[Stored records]
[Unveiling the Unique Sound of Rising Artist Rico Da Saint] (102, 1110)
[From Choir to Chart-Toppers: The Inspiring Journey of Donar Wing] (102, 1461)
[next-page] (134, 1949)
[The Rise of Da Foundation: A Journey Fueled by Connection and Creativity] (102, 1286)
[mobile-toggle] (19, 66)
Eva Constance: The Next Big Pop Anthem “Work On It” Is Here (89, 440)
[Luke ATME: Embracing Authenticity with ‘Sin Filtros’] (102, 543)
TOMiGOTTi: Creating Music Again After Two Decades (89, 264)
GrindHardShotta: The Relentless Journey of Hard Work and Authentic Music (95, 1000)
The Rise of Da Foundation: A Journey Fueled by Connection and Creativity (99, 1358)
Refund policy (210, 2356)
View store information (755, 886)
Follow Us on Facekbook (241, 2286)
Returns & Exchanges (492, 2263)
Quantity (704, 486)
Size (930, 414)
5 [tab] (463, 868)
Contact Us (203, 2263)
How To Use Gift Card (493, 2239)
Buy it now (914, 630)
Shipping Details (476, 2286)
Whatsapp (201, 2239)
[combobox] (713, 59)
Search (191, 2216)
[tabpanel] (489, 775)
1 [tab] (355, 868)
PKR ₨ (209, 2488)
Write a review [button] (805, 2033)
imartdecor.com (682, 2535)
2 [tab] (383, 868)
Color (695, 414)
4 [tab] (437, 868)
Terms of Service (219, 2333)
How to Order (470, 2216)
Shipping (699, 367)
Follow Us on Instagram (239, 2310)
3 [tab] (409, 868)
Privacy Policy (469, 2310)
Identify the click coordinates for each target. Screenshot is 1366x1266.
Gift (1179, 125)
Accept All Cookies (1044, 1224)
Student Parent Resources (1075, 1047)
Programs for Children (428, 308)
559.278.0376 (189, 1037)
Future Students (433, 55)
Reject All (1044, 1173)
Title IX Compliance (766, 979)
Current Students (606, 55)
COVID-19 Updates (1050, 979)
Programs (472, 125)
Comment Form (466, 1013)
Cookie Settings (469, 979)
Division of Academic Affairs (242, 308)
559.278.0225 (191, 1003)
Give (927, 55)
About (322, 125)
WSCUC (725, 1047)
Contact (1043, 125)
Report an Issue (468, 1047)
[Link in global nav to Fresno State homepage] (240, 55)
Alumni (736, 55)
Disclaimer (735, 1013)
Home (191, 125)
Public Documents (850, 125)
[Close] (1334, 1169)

- INSTRUCTIONS FOR THE TASK
In the entries above, find each line containing the string "Creativity" and copy it.

- EXERCISE RESULT
[The Rise of Da Foundation: A Journey Fueled by Connection and Creativity] (102, 1286)
The Rise of Da Foundation: A Journey Fueled by Connection and Creativity (99, 1358)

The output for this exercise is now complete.